As an OUT gay man, people are often curious about the community and my life. This leads to a lot of interesting and quite uncomfortable questions. Now I understand that sometimes it can be unclear as to what's an acceptable question to ask and sometimes people are just plain curious. No matter what the situation is, I am here to bring you up to speed on some things that you might want to stop asking the gay men in your lives. These are questions that I personally dislike being asked, but I'm sure many can relate too.
1. Who is the male and who is the female in the relationship?
This is a question that you should never ask any member of the LGBTQ community. Gender and sexuality are both very open ended and this is a question that can be seen as offensive. No one needs to specify who wears a "dress" in the relationship and who wears a "suit"...hence the whole same-sex relationship part. This is frustrating because television and movies portray gay male relationships in relation to the standard male-female heterosexual gender roles. This is not a reality as gay men are all different and should not be stereotyped into a male or female role.
2. Are you sure you're really gay?
Every time someone finds out that I'm gay they always ask this question. Or they say "How can you know if you're gay, if you've never been with a girl". Regardless, being able to comfortably be yourself can be a challenge within itself, once you get there you really don't want people constantly questioning your sexuality. If the shoe was on the other foot, would you be comfortable with someone questioning who you were attractive too?
3. Who proposes?
This is a question that my boyfriend was asked. For some, this question is simply out of curiosity but for others, it can be seen as another way of putting gay men into society's gender norms. I answer this question simply, whoever feels that it's the right time should propose, it should not be subjected that one person must propose.

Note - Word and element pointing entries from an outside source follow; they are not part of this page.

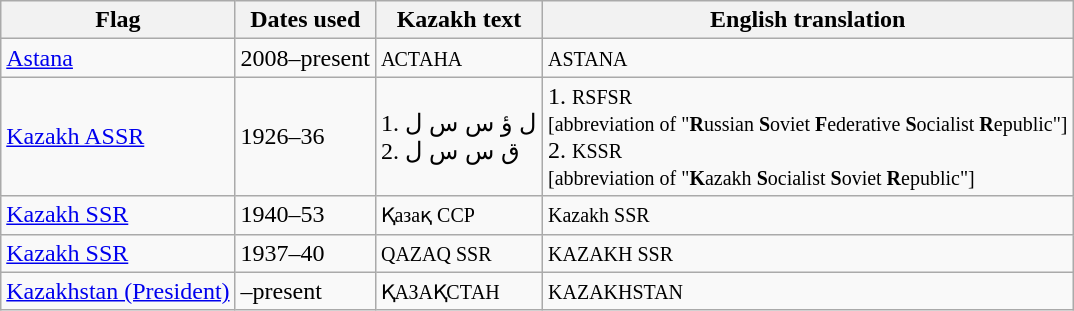
Dates used [305, 20]
2008–present [305, 58]
KAZAKHSTAN [808, 291]
Kazakhstan (President) [118, 291]
1940–53 [305, 215]
Astana [118, 58]
Kazakh ASSR [118, 136]
1926–36 [305, 136]
1937–40 [305, 253]
Kazakh text [458, 20]
KAZAKH SSR [808, 253]
1. RSFSR[abbreviation of "Russian Soviet Federative Socialist Republic"]2. KSSR[abbreviation of "Kazakh Socialist Soviet Republic"] [808, 136]
English translation [808, 20]
QAZAQ SSR [458, 253]
ҚАЗАҚСТАН [458, 291]
1. ل ؤ س س ل 2. ق س س ل [458, 136]
ASTANA [808, 58]
–present [305, 291]
АСТАНА [458, 58]
Flag [118, 20]
Қазақ ССР [458, 215]
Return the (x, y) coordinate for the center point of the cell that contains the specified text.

4. When did you know you were gay?
Well, when did you know you were straight? Being gay is not something that you wake up one morning and decide to be. There are things that we have to experience that make us very strong individuals. I was born this way and I don't think I need to be questioned on when I knew I was gay. The answer is, I've always been gay, it's a part of who I am but there's more to me than who I am attracted too.
5. Would you consider yourself a masculine or feminine gay man?
Everyone should stop asking this question immediately..once again there is this stereotype that gay men are only one thing. We are all different some are more masculine, some are feminine, some are tall, some are short...regardless we are all human and should not have to choose a box to label ourselves. I do not label myself as anything, I am a gay man who portrays traits of both masculinity and femininity. When people ask me this question, I leave it up to them to figure it out, I don't like fitting myself into one category because I'm a human and I will continue to evolve.
These are my top five questions that I don't like being asked, but everyone is different. Sexuality can be a sensitive subject for some, so it's important to be mindful of the things you ask and how you ask them.